Soybean seed is very sensitive to planting depth, so producers need to be careful and get their crop off to a good start. Planting depth surveys revealed that only 20 percent of the fields planted with drills were planted at or near the intended depth. An even bigger concern is that in 68 percent of the fields, the seed was planted too deep, a condition known to delay emergence.

Under most conditions, soybeans should be planted between 1 and 1.5 inches deep. As a general rule, plant at the shallower end of the range under the following conditions:

  • Early planting
  • High residue conditions
  • Fine-textured soils
  • Moist soils

Planting at the deeper end of the range is recommended under the following conditions:

  • Late planting
  • Coarse-textured soils
  • Dry soils

Soybean seed can be planted up to 2 inches deep in sandy soils.

Adequate soil moisture is the most important factor affecting soybean germination. The seed must imbibe (take-in) 50 percent of its weight in moisture in order for the germination process to begin and remain above 20 percent after the seed swells and the seed coat splits. This is why agronomists recommend planting soybeans into at least 0.5 inch of moist soil. This may require planting deeper than 1.5 inches under dry soil conditions. If you must plant deeper than 1.5 inches in order to place the seed into uniform moisture, make sure the variety has an excellent emergence score or long hypocotyl.

Also, consider seed size when deciding how deep to plant. Large seed contains more stored energy and should be able to emerge from greater depths than small seed. This is true when large seed is planted in coarse-textured soils. However, the larger cotyledons on large seed are more difficult to pull through a soil crust, so plant large seed shallower when planting into soils prone to crusting.

Planters typically provide better depth control than drills or air seeders. However, depth control on drills and air seeders equipped with gauge wheels mounted on single disk openers can be greatly improved. A cheap and effective option is to reconfigure the planting units on drills or air seeders set up on 7.5-inch rows so that none of the gauge wheels run over the old corn row. This procedure is discussed in more detail in the Michigan State University Extension article, “Reconfiguring planting units on no-till drills to improve soybean planting performance.”

Rows for finding displayed items
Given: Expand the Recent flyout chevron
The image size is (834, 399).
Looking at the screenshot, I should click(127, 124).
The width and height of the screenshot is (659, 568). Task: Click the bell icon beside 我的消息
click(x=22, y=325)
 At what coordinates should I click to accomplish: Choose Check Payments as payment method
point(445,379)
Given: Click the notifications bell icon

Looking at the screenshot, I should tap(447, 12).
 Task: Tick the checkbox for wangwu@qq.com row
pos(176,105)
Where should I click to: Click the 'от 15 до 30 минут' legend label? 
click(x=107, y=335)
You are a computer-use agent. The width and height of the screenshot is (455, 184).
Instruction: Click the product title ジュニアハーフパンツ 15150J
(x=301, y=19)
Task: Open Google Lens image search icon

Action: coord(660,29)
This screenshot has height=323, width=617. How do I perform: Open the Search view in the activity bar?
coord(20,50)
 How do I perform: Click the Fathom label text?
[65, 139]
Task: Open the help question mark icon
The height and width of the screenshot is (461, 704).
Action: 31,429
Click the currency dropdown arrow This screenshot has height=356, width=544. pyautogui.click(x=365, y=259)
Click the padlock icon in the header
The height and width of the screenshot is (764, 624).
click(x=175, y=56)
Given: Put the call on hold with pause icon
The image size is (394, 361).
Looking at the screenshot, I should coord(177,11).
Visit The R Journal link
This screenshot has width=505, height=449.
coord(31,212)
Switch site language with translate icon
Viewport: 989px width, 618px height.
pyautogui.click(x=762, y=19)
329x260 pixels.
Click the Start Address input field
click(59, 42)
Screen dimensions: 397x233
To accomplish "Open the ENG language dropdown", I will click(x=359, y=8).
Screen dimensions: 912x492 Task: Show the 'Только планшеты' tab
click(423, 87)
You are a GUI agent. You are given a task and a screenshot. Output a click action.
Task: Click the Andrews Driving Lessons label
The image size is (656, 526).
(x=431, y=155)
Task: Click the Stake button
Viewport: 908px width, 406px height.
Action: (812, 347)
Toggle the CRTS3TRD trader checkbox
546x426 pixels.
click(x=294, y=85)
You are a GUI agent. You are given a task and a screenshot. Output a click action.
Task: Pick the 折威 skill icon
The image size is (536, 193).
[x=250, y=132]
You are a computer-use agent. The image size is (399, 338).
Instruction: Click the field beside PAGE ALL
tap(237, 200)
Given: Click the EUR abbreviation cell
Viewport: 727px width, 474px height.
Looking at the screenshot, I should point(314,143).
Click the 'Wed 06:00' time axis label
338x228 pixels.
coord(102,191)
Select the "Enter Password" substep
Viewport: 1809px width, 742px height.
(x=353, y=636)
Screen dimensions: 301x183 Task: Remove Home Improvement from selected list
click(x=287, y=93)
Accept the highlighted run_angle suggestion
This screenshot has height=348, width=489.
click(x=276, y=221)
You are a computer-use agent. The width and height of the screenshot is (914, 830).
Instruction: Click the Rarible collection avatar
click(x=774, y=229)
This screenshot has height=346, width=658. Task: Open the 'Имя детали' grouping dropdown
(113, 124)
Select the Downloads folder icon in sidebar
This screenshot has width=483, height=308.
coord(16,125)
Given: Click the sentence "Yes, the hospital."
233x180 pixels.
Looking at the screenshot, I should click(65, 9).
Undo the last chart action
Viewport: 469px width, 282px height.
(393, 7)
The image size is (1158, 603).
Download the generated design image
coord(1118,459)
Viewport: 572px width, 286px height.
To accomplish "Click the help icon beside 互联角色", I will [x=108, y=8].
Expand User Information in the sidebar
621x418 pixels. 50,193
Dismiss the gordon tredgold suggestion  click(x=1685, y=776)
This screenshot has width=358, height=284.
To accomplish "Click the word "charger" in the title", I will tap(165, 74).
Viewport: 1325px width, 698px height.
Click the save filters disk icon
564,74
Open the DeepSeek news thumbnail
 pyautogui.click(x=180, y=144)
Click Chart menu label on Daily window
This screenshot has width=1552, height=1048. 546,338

## PROBLEMS TO SOLVE
1 - Translate this sentence from the soybean planting depth text into Spanish: "Soybean seed can be planted up to 2 inches deep in sandy soils."
2 - According to the soybean planting depth text, under which conditions should soybeans be planted at the shallower end of the range? List them all.

## ANSWERS FOR THE EXERCISE
1 - La semilla de soja se puede sembrar hasta a 2 pulgadas de profundidad en suelos arenosos.

2 -
- Early planting
- High residue conditions
- Fine-textured soils
- Moist soils